# 2003 Polaris scrambler 500 4x4



## BigCountry95 (Sep 9, 2021)

New to the forum really need some help I can’t figure this dang thing out.
From the beginning.
Bike sat in a shed for a really long time my father in law wants me to get it running so I took it apart checked everything valves cam lobes timing flywheel key etc. 
The carb had been opened before and someone messed up the pilot jet so I got a brand used oem carb put it on and it fired up got hot and shut off realized the fan wasn’t coming on so I jumped it and it worked so I replaced the sensor and checked the water pump and it’s all good now got it started back up and it was running fine rode it a couple times and it felt like it wasn’t getting full power at full throttle and then it shut off on me and I don’t know why and I realized the fuel flow wasn’t very strong but if I manually actuate the fuel pump it’s a strong flow of fuel. I feel like it’s starving for fuel at full throttle but can’t figure out why, could it be losing vacuum somewhere? This thing has drove me up a wall and I’m ready to bounce my head off a wall but I can’t let this thing defeat me I’ve come to far it’s personal now lol. 
any help will be greatly appreciated and thanks in advance.


----------



## Polaris425 (Dec 16, 2004)

Yeah if there's no fuel pump then it's gotta be a leak somewhere... Those rubber hoses will rot.


----------



## BigCountry95 (Sep 9, 2021)

I checked the hoses they aren’t leaking and don’t look to be rotting. I don’t understand it was starting so easy and now I can’t get nothing out of it other then a backfire every now and then


----------



## BigCountry95 (Sep 9, 2021)

Had it started again but as soon as it shut off it wouldn’t start again.
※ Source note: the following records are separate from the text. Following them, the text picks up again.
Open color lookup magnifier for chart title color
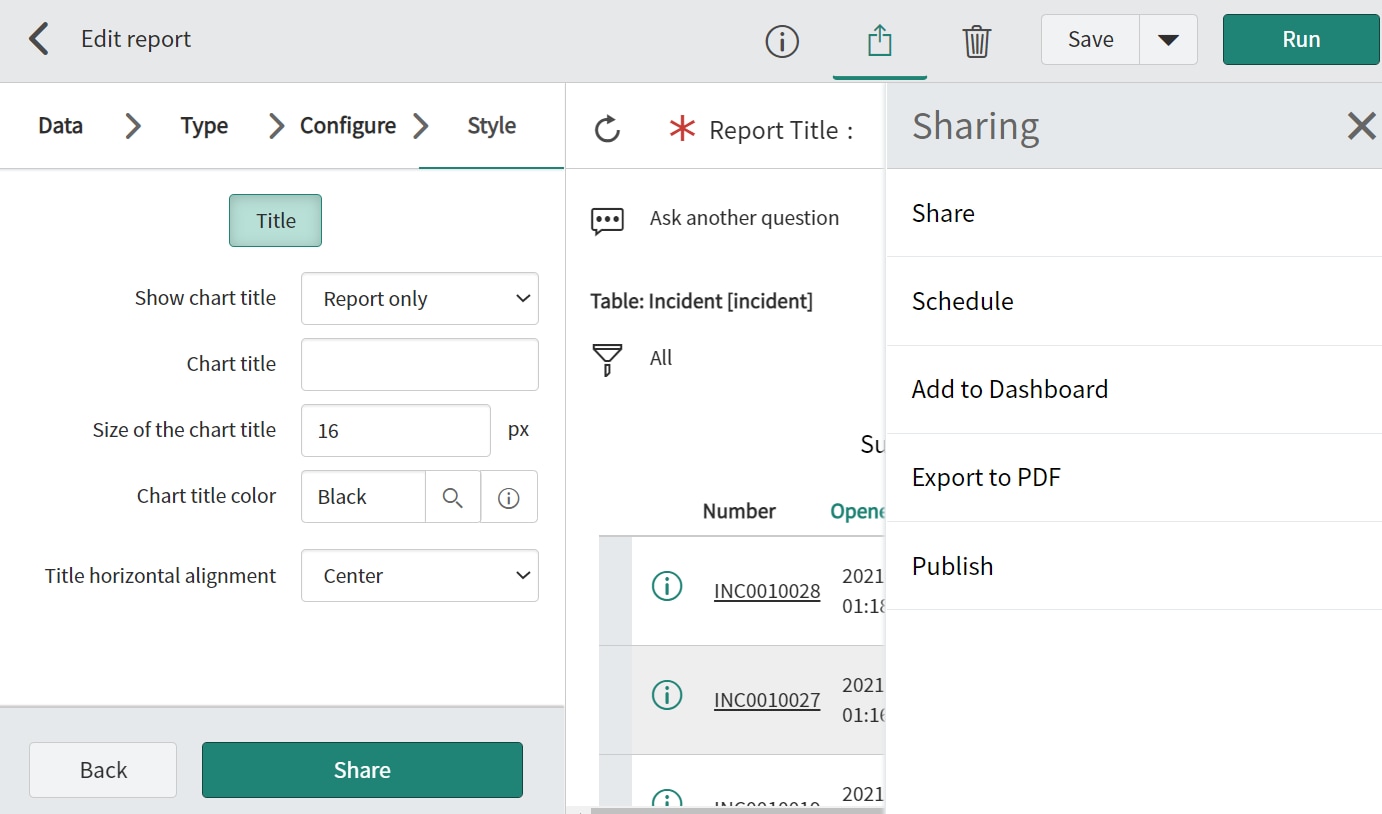This screenshot has width=1382, height=814. coord(453,497)
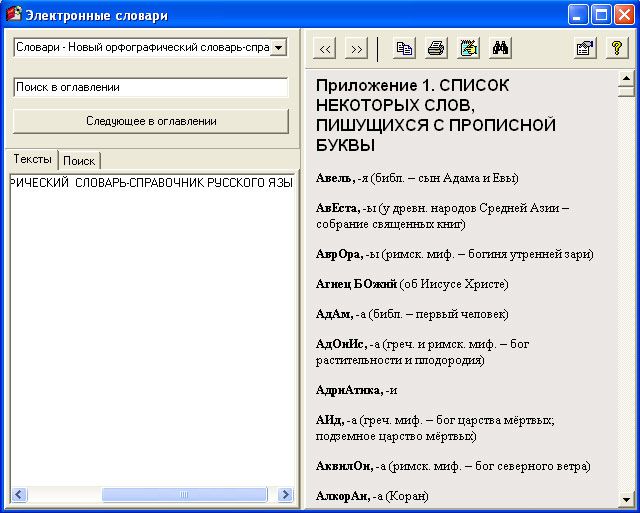Open help via question mark icon
Screen dimensions: 640x513
click(x=617, y=48)

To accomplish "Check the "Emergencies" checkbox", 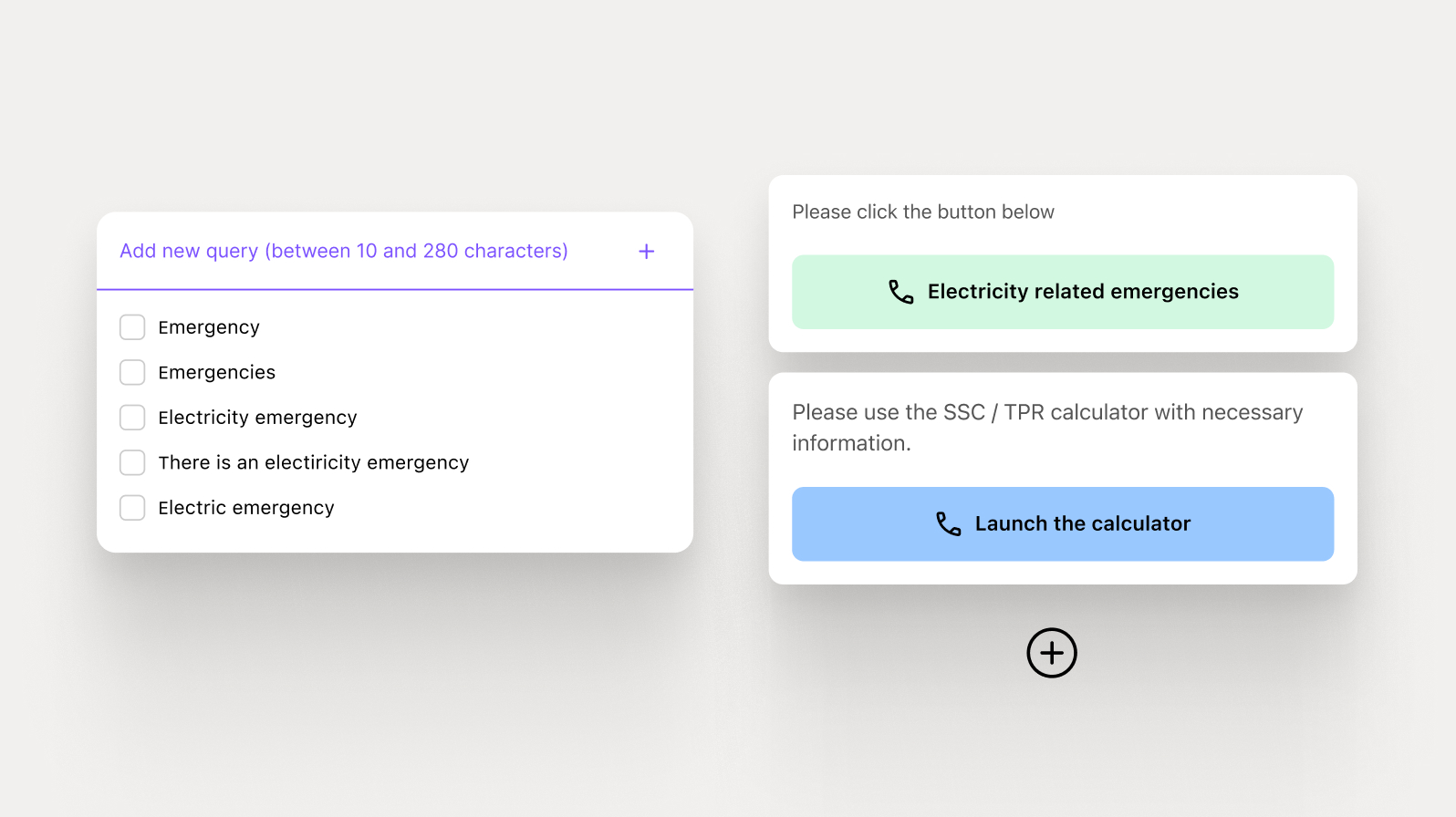I will (132, 372).
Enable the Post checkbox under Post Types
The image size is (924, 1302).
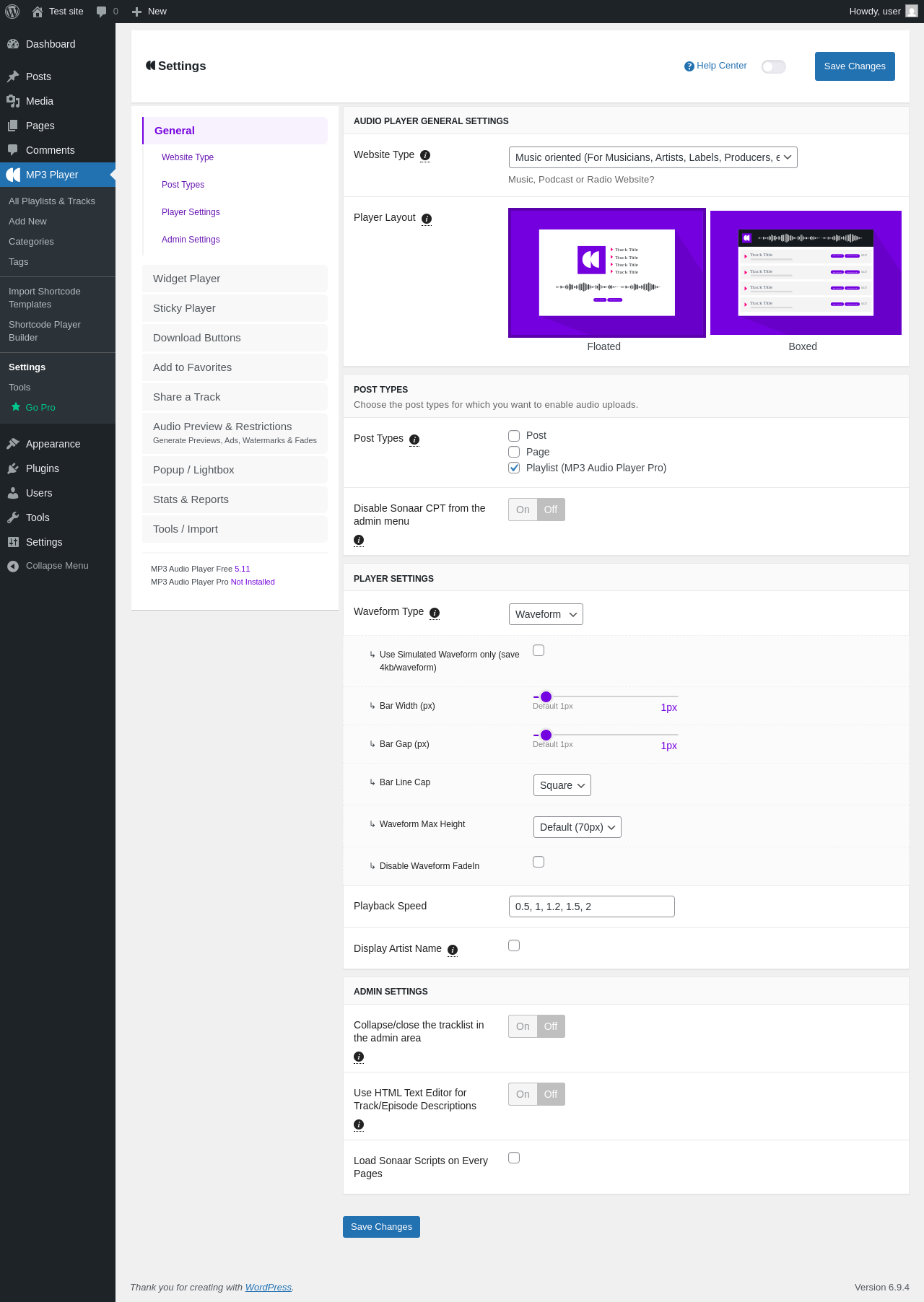514,436
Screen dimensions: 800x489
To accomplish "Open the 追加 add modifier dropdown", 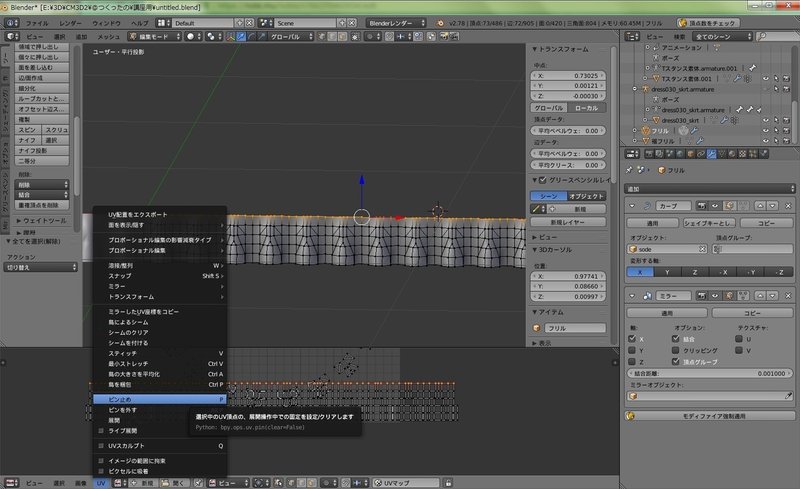I will (x=708, y=187).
I loosened the drain on the carb bowl and gas flowed out so it’s getting gas but it starts intermittently so I can’t figure out what’s wrong.


----------



## Polaris425 (Dec 16, 2004)

spark plugs and wires?


----------



## BigCountry95 (Sep 9, 2021)

Both brand new


----------



## Quintin (Jan 5, 2014)

Check the carb vents. Remove the gas cap to check the tank vent. Just wondering how you checked the fuel pump manually? Make sure the intake doesn't have a crack around the inlet.


----------



## BigCountry95 (Sep 9, 2021)

It’s getting fuel now replaced the petcock valve and some lines but still no start and only catches on fire when using starter fluid lol


----------



## BigCountry95 (Sep 9, 2021)

Checked the valves again they are at .006 has spark and fuel


----------



## Polaris425 (Dec 16, 2004)

Could the jets in the carb be stopped up?


----------



## BigCountry95 (Sep 9, 2021)

No all the jets are clear and the carb bowl is spotless


----------



## Quintin (Jan 5, 2014)

Did you check the compression and cylinder leak down?


----------